Trump says Democrats trying to 'steal' election in RNC acceptance speech

WASHINGTON — In an event that seemed more like a campaign rally than a convention, President Trump used his speech accepting the Republican presidential nomination to make unfounded accusations about electoral security, relitigate the 2020 Democratic presidential primary contest and muse about a presidential ticket made up of George Washington and Abraham Lincoln campaigning on a liberal platform in Texas.

“This is the greatest scam in the history of politics,” Trump said at one point during his remarks, in reference to plans by millions of Americans to vote by mail in November’s presidential election.

U.S. President Donald Trump speaks on the first day of the Republican National Convention at the Charlotte Convention Center on August 24, 2020 in Charlotte, North Carolina. (Chris Carlson-Pool/Getty Images)
President Trump speaks on Monday, the first day of the Republican National Convention, in Charlotte, N.C. (Chris Carlson-Pool/Getty Images)

It was far from the event Trump had imagined, with the coronavirus pandemic having largely frustrated his plans for a celebratory Republican National Convention. He had intended to move part of the convention to Jacksonville, Fla., but called that plan off after cases of COVID-19 surged in Florida earlier this summer.

And so the president arrived in Charlotte, N.C., on Monday to deliver the first of what are slated to be several speeches he plans to make during the RNC. He will make his main speech on Thursday evening. Monday’s remarks came after, as expected, Trump easily surpassed the 1,276 delegate endorsements needed to secure the nomination.

“I just tell it like it is,” he said in a freewheeling speech that included a number of misstatements, exaggerations and insinuations.

“Your American Dream will be dead,” he said of a potential Democratic victory, referring specifically to judicial appointments, which have been a hallmark of his own administration. Trump celebrated those appointments, as well as his tax cut for corporations and wealthy individuals. He did not, however, offer much substance on what a second Trump term might look like.

A significant portion of his speech focused on unfounded accusations that voting by mail will result in widespread fraud that will help his Democratic opponent, former Vice President Joe Biden.

“The only way they can take this election away from us is if this is a rigged election. We’re gonna win this election,” Trump said, describing what he said were record levels of enthusiasm for his presidency. In fact, more than half of Americans disapprove of the job he is doing.

Protesters hold a "Save the Post Office" demonstration outside a United States Postal Service location in Los Angeles, California, on August 22, 2020. (Kyle Grillot/AFP via Getty Images)
A Save the Post Office demonstration outside a United States Postal Service location in Los Angeles on Saturday. (Kyle Grillot/AFP via Getty Images)

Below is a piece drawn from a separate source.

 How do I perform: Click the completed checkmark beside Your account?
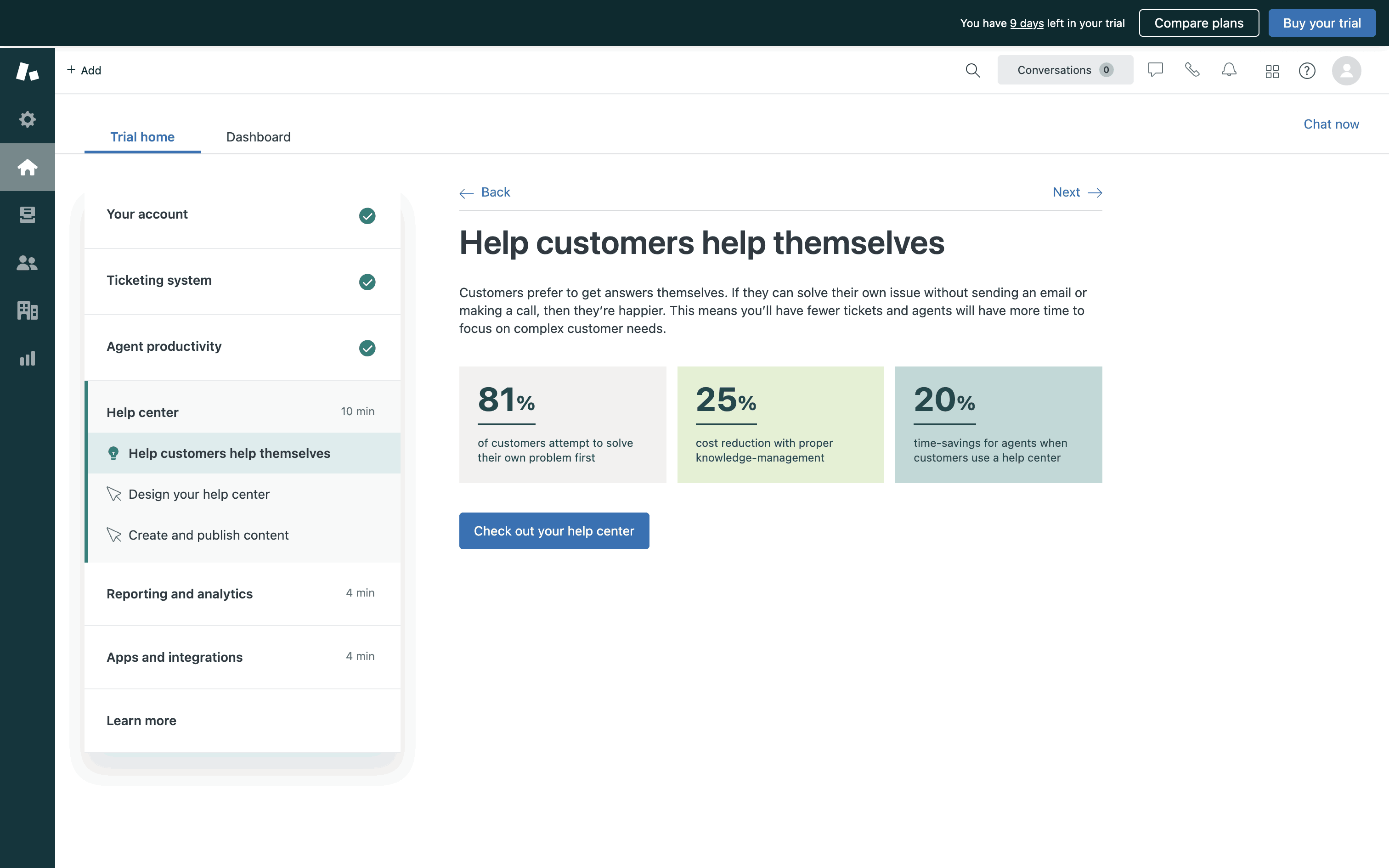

And yet Trump has continued to assert that Democrats can win only by cheating, which he charges they intend to do by engaging in systematic mail fraud. Fraud is infrequent when it comes to voting by mail, which many people may prefer to do in the midst of a pandemic.

“What they’re doing is using COVID to steal an election,” Trump said in Charlotte, referring to COVID-19, the disease caused by the coronavirus, which has killed about 176,000 Americans. “They’re using COVID to defraud the American people — all of our people — of a fair and free election.”

Studies have shown that one party does not benefit inordinately over the other from voting by mail.

That has not stopped Trump from making accusations that some believe could cause a loss of confidence in the November election. “They’re going to mail out 80 million ballots. It’s impossible, they have no idea. Who’s mailing them? Mostly Democrat states and Democrat governors.”

Contrary to that assertion, many Republican governors support and encourage voting by mail. Trump, a resident of Florida, votes by mail, as do many top officials in the White House.